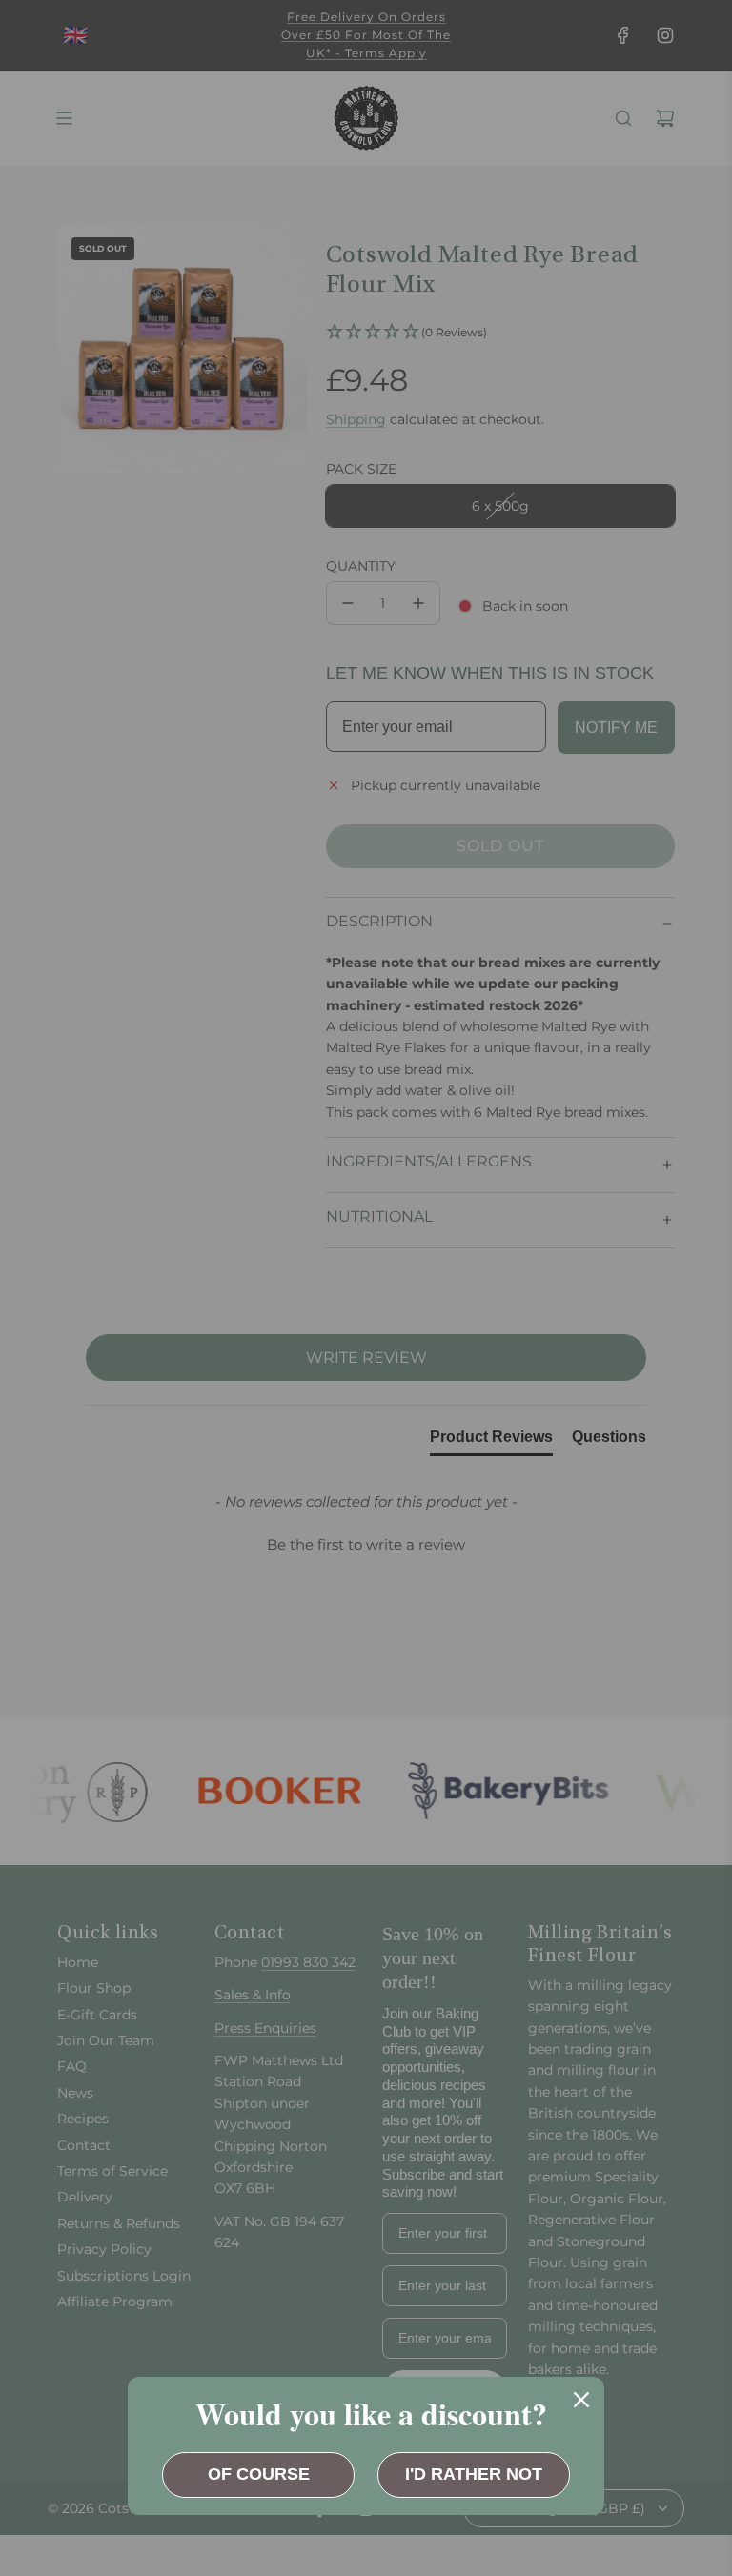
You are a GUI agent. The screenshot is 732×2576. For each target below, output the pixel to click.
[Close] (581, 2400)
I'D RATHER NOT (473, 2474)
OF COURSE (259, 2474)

******************************

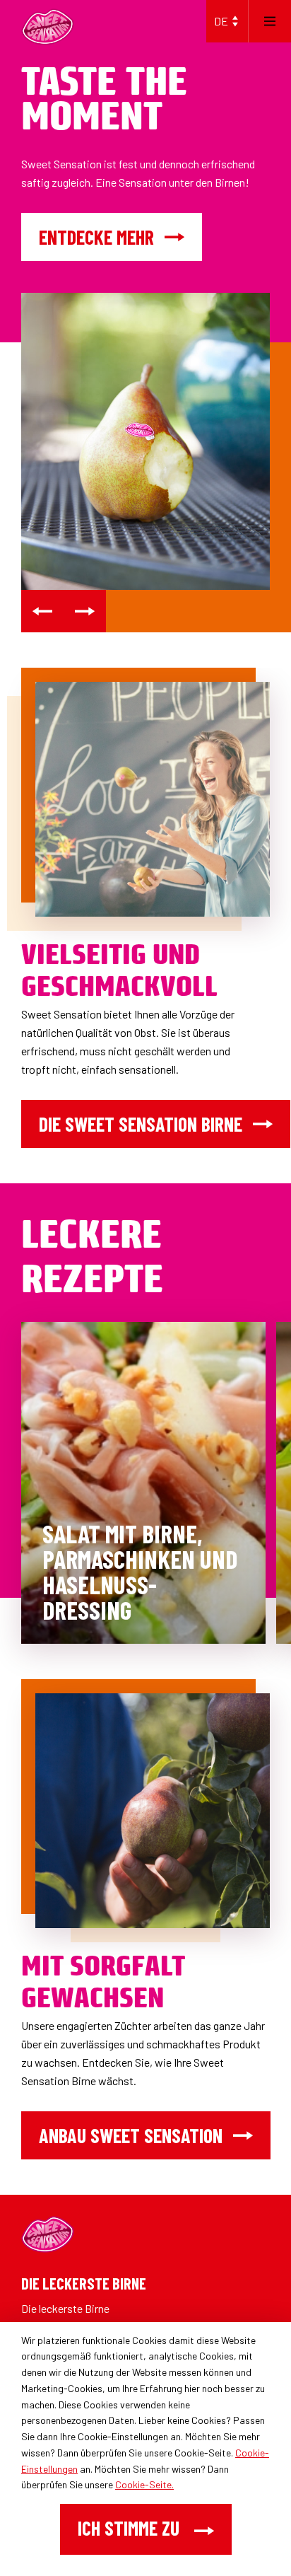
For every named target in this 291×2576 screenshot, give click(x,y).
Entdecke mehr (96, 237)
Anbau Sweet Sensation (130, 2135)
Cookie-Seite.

******************************

Problem requirements:
Could you set down, exactly as written, the lines above between the one holding "Entdecke mehr (96, 237)" and the one holding "Cookie-Seite.", inclusive, and nothing more?

Solution:
Entdecke mehr (96, 237)
Anbau Sweet Sensation (130, 2135)
Cookie-Seite.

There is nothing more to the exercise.